Document section:
Three Renaissance silver pieces from the famous Fritz and Eugen Gutmann art collection were sold June 10 at Christie’s in London for $3.35 million, more than double what auction house officials had expected.

One piece, a 17th-century German ewer of a nude woman on a triton blowing a conch shell, was bought by Amsterdam’s renowned Rijksmuseum, which has held the piece since it was confiscated from the Nazis.

“The three pieces of silver gilt from the Gutmann collection are, quite simply, superlative,” said Anthony Phillips, international head of Christie’s silver department. “Each piece is the work of a highly significant maker and is of the greatest artistic importance.”

Phillips called last week’s sale “extremely successful.”

The Gutmann family regained 233 works from the collection in April 2002, when the Dutch government handed over the art, which had been looted by the Nazis during World War II. Between 1945 and 2002, many of the Gutmann pieces had been exhibited in Holland’s famous government-owned museums.

The complete collection comprised a broad range of works, from Old Master pictures to European furniture, ceramics, glass, decorative objects and Asian works of art.

The family sold some 90 pieces from the collection at Christie’s in Amsterdam in mid-May, for a total of nearly $1 million.

The Gutmann collection is only a small part of a larger stockpile of Nazi war booty. There currently are over 4,000 looted works of art in Dutch public collections. Allied forces returned the artworks to the Netherlands after the war for the purpose of restitution, but the works remain in state hands.

Fritz Gutmann, a Dutch Jew, was beaten to death in a Nazi concentration camp, and his wife was gassed at Auschwitz. Their son, Bernard Goodman, a British citizen, died in 1994 after years of pursuing the return of the collection.

Bernard’s sister Lili, a journalist who lives in the United States, was present at the May auction in Amsterdam. She told how she and her brother, after winning a lawsuit against the Dutch government in 1952, had received “permission” from the court to buy back a few pieces of their father’s collection from authorities.

The judge ruled the state could not simply give them to the family because Fritz Gutmann had sold them to the Nazis. The fact that the Nazis had forced Gutmann to sell them his whole collection — and had never paid him for it – – apparently did not carry any weight in the judge’s decision.

The state also didn’t reveal at the time that it owned many more pieces from their father’s collection, Lili Gutmann said.

“At the time, it was up to us to prove these pieces had previously been stolen from our parent. The Dutch authorities did not have to prove they had acquired their art collection legally,” Lili Gutmann said.

That changed with the publication of the Ekkart report. In the late 1990s, the Dutch government assigned a special commission to investigate the complete Dutch national art collection and assess whether it contained pieces looted from Jews during World War II and later confiscated by the Dutch authorities.

The Ekkart Commission’s findings were published in 2000. It concluded that Holland owned 233 pieces from the Gutmann collection, among myriad others.

Following the report, Bernard’s son, Nick Goodman, approached the World Jewish Congress for help — together with Marei von Saher, daughter-in-law of the Dutch Jewish art dealer Jacques Goudstikker, and Christine Koenigs, the daughter of Dutch art collector Franz Koenigs. Negotiations soon began with the Dutch authorities.

The claim of the Goudstikker heirs ultimately was rejected; the Dutch court ruled that authorities did not have to return the vast art collection or any of the real estate formerly owned by Goudstikker.

The reason was that everything officially had been sold by written contract to the Dutch state during World War II; this, despite the fact that the sale had been forced and the sum paid was merely symbolic.

The absence of a written sales contract between the Gutmann family and the Nazis or the Dutch authorities swayed to the Dutch government’s decision in April 2002 to return the 233 pieces to Gutmann’s heirs. The collection officially changed hands in September 2002.

Supplied information:
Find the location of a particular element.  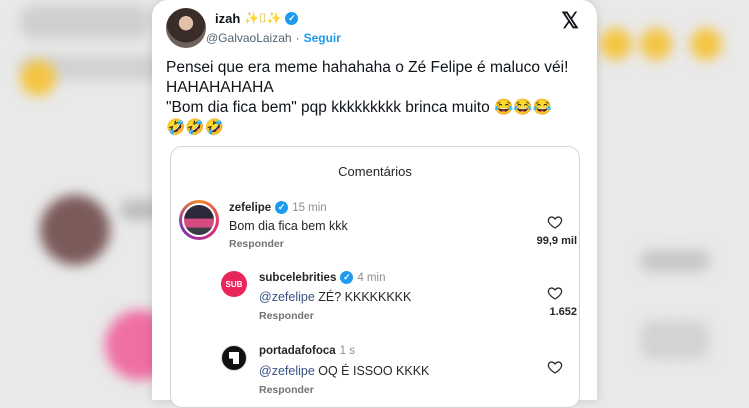

author-display-name: izah is located at coordinates (228, 18).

Problem set:
**1.** Rewrite the passage of the Gutmann collection article that begins at the words "The judge ruled" and stops after "collection, Lili Gutmann said.", substituting "court" for every "judge".
**2.** According to the Gutmann collection article, what total price did the three Renaissance silver pieces fetch at Christie's in London?
Work only from the article on the Gutmann collection, not the data.

Problem solutions:
**1.**
The court ruled the state could not simply give them to the family because Fritz Gutmann had sold them to the Nazis. The fact that the Nazis had forced Gutmann to sell them his whole collection — and had never paid him for it – – apparently did not carry any weight in the court’s decision.

The state also didn’t reveal at the time that it owned many more pieces from their father’s collection, Lili Gutmann said.

**2.** $3.35 million